• **ACTION ITEM**
Reproduce the following entries verbatim, each one complete.

• **DATA PROVIDED**
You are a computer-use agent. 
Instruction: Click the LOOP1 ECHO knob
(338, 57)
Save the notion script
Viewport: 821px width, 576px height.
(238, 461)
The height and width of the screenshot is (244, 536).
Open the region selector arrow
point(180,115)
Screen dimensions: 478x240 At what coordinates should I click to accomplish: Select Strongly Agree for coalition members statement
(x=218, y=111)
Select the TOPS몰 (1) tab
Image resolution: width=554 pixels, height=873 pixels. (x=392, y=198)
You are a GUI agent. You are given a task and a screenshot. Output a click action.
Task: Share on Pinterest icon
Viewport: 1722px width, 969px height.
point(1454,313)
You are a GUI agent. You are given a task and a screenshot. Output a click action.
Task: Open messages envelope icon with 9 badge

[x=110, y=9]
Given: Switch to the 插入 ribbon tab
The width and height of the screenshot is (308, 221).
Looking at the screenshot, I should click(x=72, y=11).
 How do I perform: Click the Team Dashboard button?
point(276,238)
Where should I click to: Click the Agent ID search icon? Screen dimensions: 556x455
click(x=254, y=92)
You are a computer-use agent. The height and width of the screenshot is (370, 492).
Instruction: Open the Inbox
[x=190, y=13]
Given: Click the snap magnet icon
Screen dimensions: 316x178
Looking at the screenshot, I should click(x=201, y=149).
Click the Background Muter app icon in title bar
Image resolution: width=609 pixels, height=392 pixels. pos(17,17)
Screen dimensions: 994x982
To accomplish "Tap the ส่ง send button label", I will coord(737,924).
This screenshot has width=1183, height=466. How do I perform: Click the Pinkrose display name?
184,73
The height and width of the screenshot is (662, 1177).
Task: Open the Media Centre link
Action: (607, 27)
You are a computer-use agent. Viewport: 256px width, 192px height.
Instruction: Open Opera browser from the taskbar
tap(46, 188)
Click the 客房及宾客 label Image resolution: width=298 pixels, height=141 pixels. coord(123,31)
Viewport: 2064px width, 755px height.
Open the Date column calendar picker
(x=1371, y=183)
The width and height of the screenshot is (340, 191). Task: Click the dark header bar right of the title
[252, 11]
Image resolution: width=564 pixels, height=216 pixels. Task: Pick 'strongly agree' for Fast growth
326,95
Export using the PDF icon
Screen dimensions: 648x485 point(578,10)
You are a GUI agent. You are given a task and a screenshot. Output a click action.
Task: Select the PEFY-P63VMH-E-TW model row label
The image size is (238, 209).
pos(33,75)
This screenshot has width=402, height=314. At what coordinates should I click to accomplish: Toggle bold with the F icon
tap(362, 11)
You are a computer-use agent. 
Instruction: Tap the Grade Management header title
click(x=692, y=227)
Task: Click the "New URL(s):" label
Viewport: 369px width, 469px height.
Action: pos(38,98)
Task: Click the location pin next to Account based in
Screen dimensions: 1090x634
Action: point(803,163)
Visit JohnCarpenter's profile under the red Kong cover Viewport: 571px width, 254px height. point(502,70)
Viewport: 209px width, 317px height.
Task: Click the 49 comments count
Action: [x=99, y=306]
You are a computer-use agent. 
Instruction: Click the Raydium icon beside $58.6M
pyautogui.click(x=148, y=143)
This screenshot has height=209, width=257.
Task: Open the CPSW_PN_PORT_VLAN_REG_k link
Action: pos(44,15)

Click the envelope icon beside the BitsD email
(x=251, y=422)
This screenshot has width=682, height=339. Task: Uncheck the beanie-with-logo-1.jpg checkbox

• **TASK SOLUTION**
You are a computer-use agent. 
Instruction: Click the LOOP1 ECHO knob
(338, 57)
Save the notion script
Viewport: 821px width, 576px height.
(238, 461)
The height and width of the screenshot is (244, 536).
Open the region selector arrow
point(180,115)
Screen dimensions: 478x240 At what coordinates should I click to accomplish: Select Strongly Agree for coalition members statement
(x=218, y=111)
Select the TOPS몰 (1) tab
Image resolution: width=554 pixels, height=873 pixels. (x=392, y=198)
You are a GUI agent. You are given a task and a screenshot. Output a click action.
Task: Share on Pinterest icon
Viewport: 1722px width, 969px height.
point(1454,313)
You are a GUI agent. You are given a task and a screenshot. Output a click action.
Task: Open messages envelope icon with 9 badge

[x=110, y=9]
Given: Switch to the 插入 ribbon tab
The width and height of the screenshot is (308, 221).
Looking at the screenshot, I should click(x=72, y=11).
 How do I perform: Click the Team Dashboard button?
point(276,238)
Where should I click to: Click the Agent ID search icon? Screen dimensions: 556x455
click(x=254, y=92)
You are a computer-use agent. The height and width of the screenshot is (370, 492).
Instruction: Open the Inbox
[x=190, y=13]
Given: Click the snap magnet icon
Screen dimensions: 316x178
Looking at the screenshot, I should click(x=201, y=149).
Click the Background Muter app icon in title bar
Image resolution: width=609 pixels, height=392 pixels. pos(17,17)
Screen dimensions: 994x982
To accomplish "Tap the ส่ง send button label", I will coord(737,924).
This screenshot has width=1183, height=466. How do I perform: Click the Pinkrose display name?
184,73
The height and width of the screenshot is (662, 1177).
Task: Open the Media Centre link
Action: (607, 27)
You are a computer-use agent. Viewport: 256px width, 192px height.
Instruction: Open Opera browser from the taskbar
tap(46, 188)
Click the 客房及宾客 label Image resolution: width=298 pixels, height=141 pixels. coord(123,31)
Viewport: 2064px width, 755px height.
Open the Date column calendar picker
(x=1371, y=183)
The width and height of the screenshot is (340, 191). Task: Click the dark header bar right of the title
[252, 11]
Image resolution: width=564 pixels, height=216 pixels. Task: Pick 'strongly agree' for Fast growth
326,95
Export using the PDF icon
Screen dimensions: 648x485 point(578,10)
You are a GUI agent. You are given a task and a screenshot. Output a click action.
Task: Select the PEFY-P63VMH-E-TW model row label
The image size is (238, 209).
pos(33,75)
This screenshot has width=402, height=314. At what coordinates should I click to accomplish: Toggle bold with the F icon
tap(362, 11)
You are a computer-use agent. 
Instruction: Tap the Grade Management header title
click(x=692, y=227)
Task: Click the "New URL(s):" label
Viewport: 369px width, 469px height.
Action: pos(38,98)
Task: Click the location pin next to Account based in
Screen dimensions: 1090x634
Action: point(803,163)
Visit JohnCarpenter's profile under the red Kong cover Viewport: 571px width, 254px height. point(502,70)
Viewport: 209px width, 317px height.
Task: Click the 49 comments count
Action: [x=99, y=306]
You are a computer-use agent. 
Instruction: Click the Raydium icon beside $58.6M
pyautogui.click(x=148, y=143)
This screenshot has height=209, width=257.
Task: Open the CPSW_PN_PORT_VLAN_REG_k link
Action: pos(44,15)

Click the envelope icon beside the BitsD email
(x=251, y=422)
This screenshot has width=682, height=339. Task: Uncheck the beanie-with-logo-1.jpg checkbox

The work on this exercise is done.